(Stored records)
--------------------
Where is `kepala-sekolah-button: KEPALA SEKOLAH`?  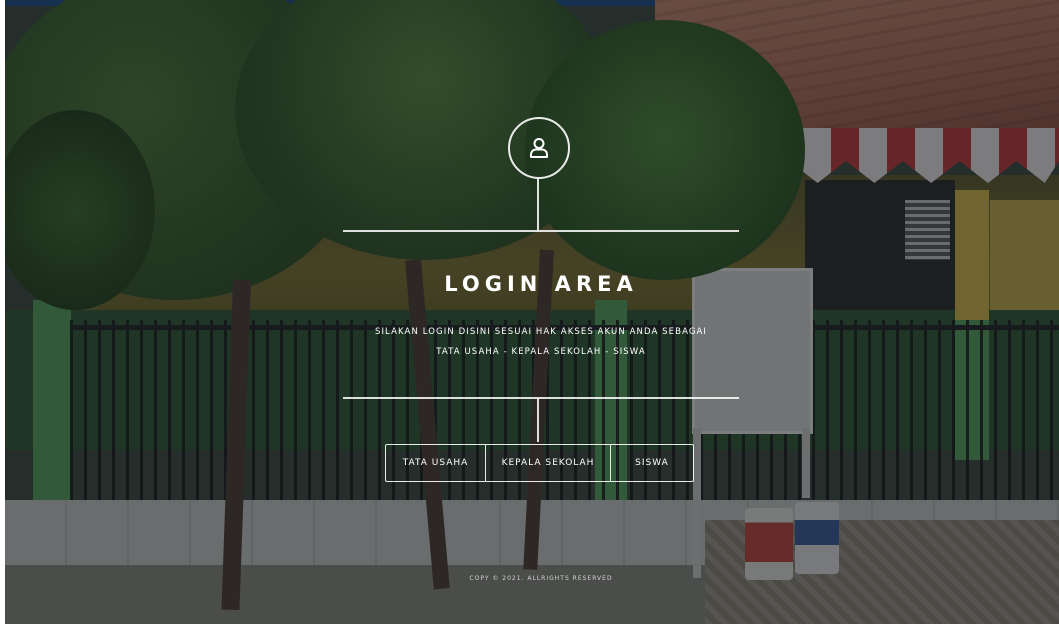 kepala-sekolah-button: KEPALA SEKOLAH is located at coordinates (548, 463).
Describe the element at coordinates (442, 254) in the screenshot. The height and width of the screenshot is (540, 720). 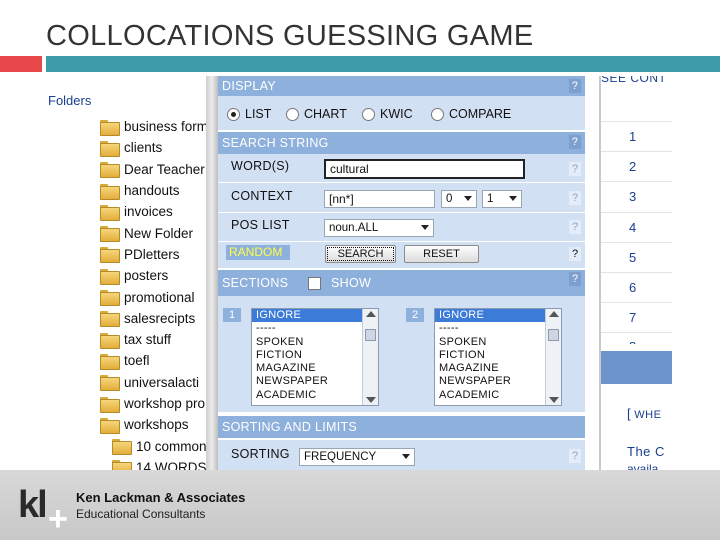
I see `reset-button: RESET` at that location.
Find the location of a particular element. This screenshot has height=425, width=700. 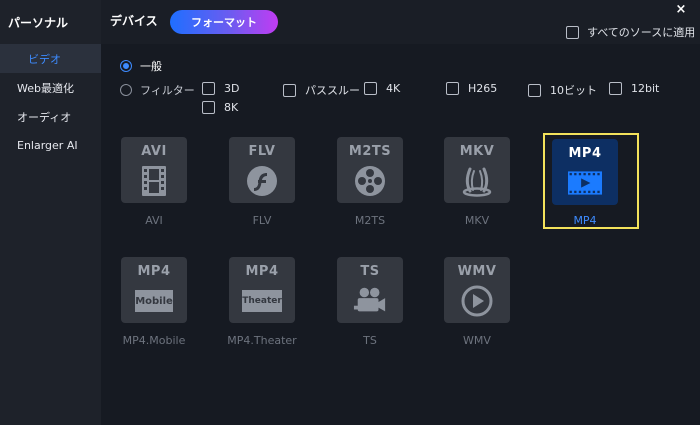

film-reel-icon is located at coordinates (370, 181).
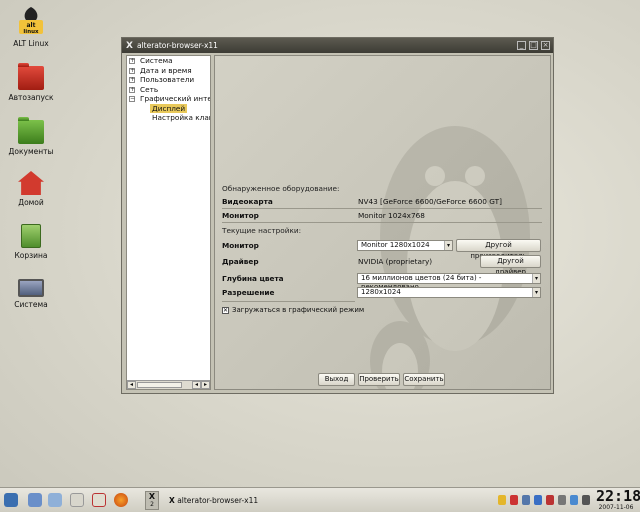 The width and height of the screenshot is (640, 512). Describe the element at coordinates (31, 152) in the screenshot. I see `desktop-icon-label: Документы` at that location.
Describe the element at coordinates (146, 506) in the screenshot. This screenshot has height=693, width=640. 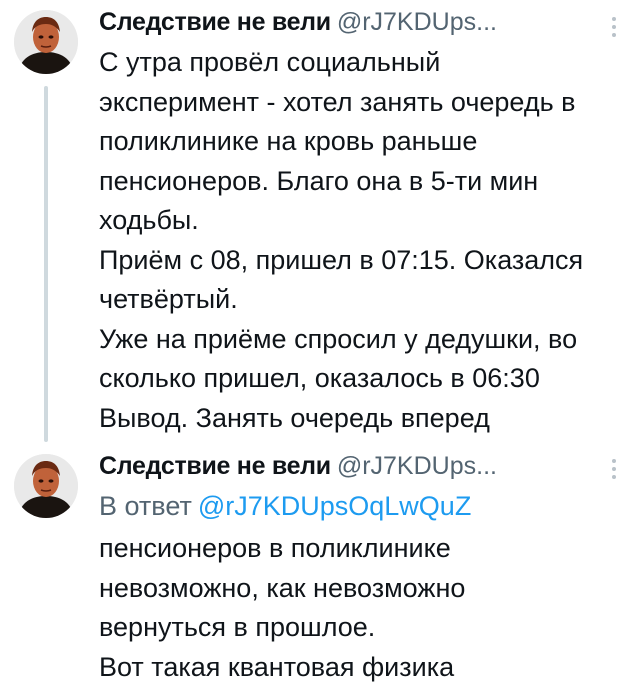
--------------------
- _Task to complete_: Please quote the records from the line with "Find the location" up to and including the line with "film-reel-icon is located", leaving the pictures out of your answer.

- _Solution to the problem_:
Find the location of a particular element. This screenshot has height=425, width=700. 

film-reel-icon is located at coordinates (370, 181).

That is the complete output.